**Enunciado de tarea:**
Indica cuántas líneas del material contienen la palabra "perform", teniendo en cuenta mayúsculas y minúsculas. Responde solo con el número.

── Líneas de datos ──

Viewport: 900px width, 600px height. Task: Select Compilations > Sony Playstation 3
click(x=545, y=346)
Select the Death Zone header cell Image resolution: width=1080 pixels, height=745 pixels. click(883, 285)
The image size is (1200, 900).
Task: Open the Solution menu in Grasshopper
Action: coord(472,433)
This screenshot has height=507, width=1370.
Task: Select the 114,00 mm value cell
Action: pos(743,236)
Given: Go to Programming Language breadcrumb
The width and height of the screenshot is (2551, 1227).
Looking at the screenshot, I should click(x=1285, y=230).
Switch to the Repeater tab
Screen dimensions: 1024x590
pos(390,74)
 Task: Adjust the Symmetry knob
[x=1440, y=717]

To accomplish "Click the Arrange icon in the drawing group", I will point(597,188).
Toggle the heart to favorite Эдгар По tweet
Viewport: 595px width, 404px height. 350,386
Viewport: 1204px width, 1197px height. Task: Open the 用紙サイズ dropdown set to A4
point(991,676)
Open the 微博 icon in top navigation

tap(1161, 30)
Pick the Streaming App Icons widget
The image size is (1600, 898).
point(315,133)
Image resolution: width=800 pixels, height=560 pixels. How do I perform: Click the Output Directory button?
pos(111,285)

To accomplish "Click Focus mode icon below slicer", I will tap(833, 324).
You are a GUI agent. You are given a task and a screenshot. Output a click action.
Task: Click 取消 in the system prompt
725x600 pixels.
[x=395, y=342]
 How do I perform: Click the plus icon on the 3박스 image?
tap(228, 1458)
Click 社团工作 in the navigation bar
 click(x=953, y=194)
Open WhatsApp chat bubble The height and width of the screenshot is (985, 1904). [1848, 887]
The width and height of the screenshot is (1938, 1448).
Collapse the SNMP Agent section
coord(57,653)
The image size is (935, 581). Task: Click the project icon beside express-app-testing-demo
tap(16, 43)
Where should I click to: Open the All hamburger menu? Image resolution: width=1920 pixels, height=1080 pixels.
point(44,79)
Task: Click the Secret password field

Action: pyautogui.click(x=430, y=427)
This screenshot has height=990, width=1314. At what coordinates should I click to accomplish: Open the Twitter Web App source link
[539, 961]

───

**Solución del ejercicio:**
2